We examined electronic health record data from 2004–2017. We did not consider the calendar year of an individual’s index date in the analysis. It is possible that, over time, patients with periodontitis are more likely to seek care because of a growing awareness of associations between periodontal disease and other health conditions. Associations between periodontitis and heart disease, stroke, and type 2 diabetes [62–64], however, have been publicized since the early-1990s, which is well before the start of our study period.
Finally, we included only patients with continuous medical and dental insurance one year prior to and at least one year following their index date, but did not have access to measures of socioeconomic status (SES). Insurance plan type, however, was a component of the propensity score for receiving periodontal treatment. Individuals had either comprehensive insurance, which included a benefit for periodontal treatment, or a public plan, which at the time of this study included no such benefit for adults.

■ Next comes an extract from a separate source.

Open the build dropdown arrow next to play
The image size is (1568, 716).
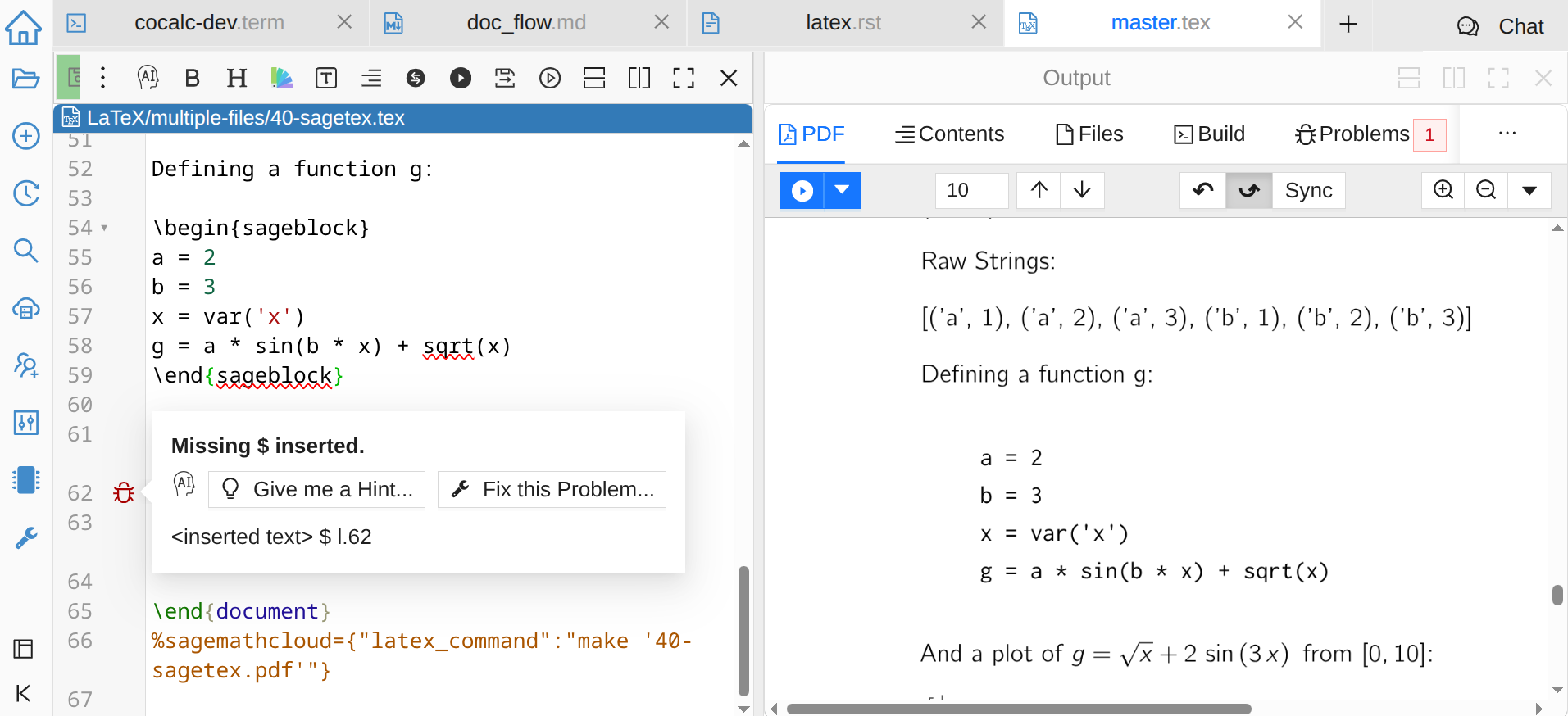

In this regard, the comprehensiveness of one’s insurance plan might be considered a measure of SES. In 2014–7, only about half of U.S. adults with medical insurance also had dental insurance in the previous 12 months [65]. Individuals without dental insurance are less likely to visit a dentist and undergo treatment [66–68]. Given all individuals in this study had some level of continuous dental insurance, it is unclear why a relatively small fraction of each cohort received any periodontal treatment (see Table 4). Patients accept or refuse periodontal treatment for many reasons, including fear, anxiety, and trust of the provider [69]. Thus, our results may not be fully generalizable to the broader at-risk adult population.

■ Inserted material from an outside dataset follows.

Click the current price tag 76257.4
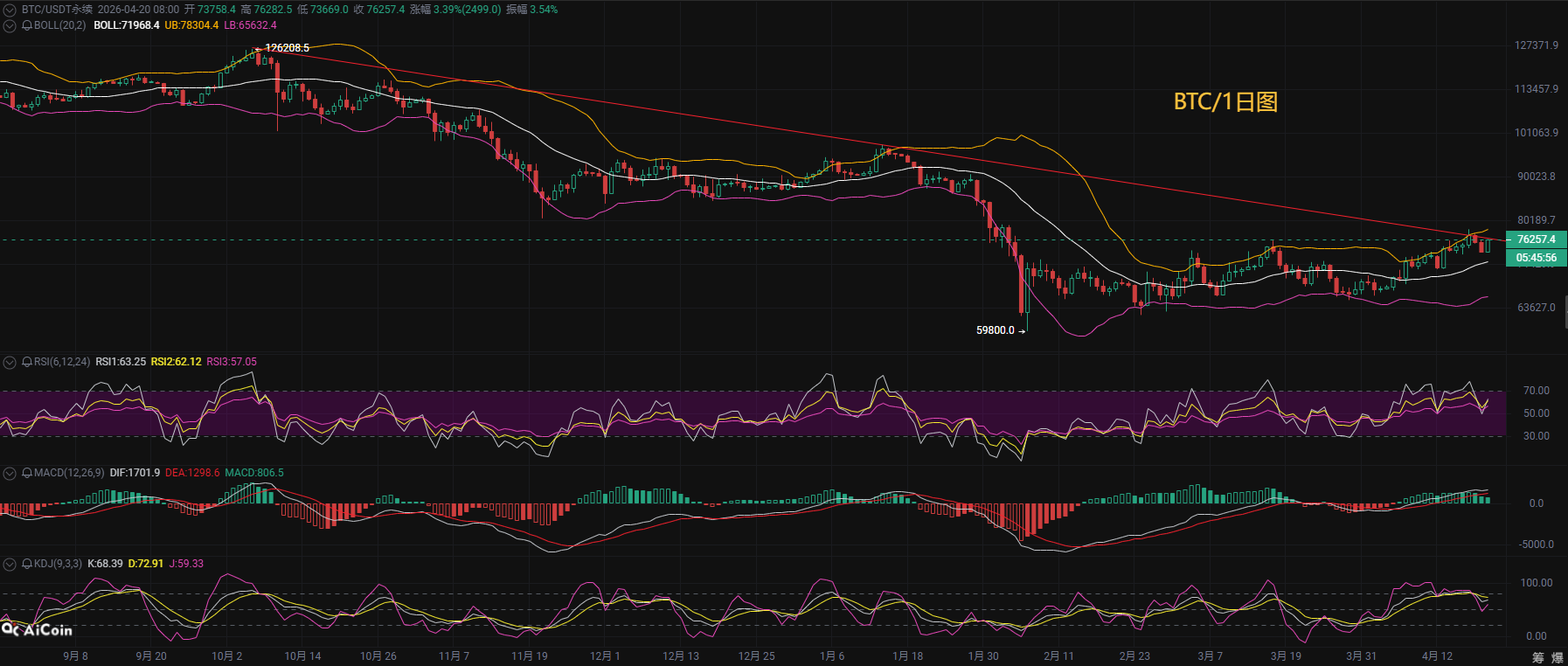 pos(1536,239)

It is not possible to fully elucidate the nature of associations between periodontitis and non-oral diseases through observational studies alone. Patients who pursue periodontal treatment and maintenance care differ from others in a wide variety of characteristics [57, 58, 70], for which statistical adjustments or matching alone are unlikely to fully address. Evidence from large, randomized clinical trials, when feasible, are needed to help determine if periodontal treatment improves medical outcomes and reduces medical care costs in individuals with CAD, CBVD or T2D. Otherwise, studies that use large, comprehensive, and integrated clinical record systems and quasi-experimental observational study designs, such as those that leverage natural experiments or instrumental variables, remain warranted.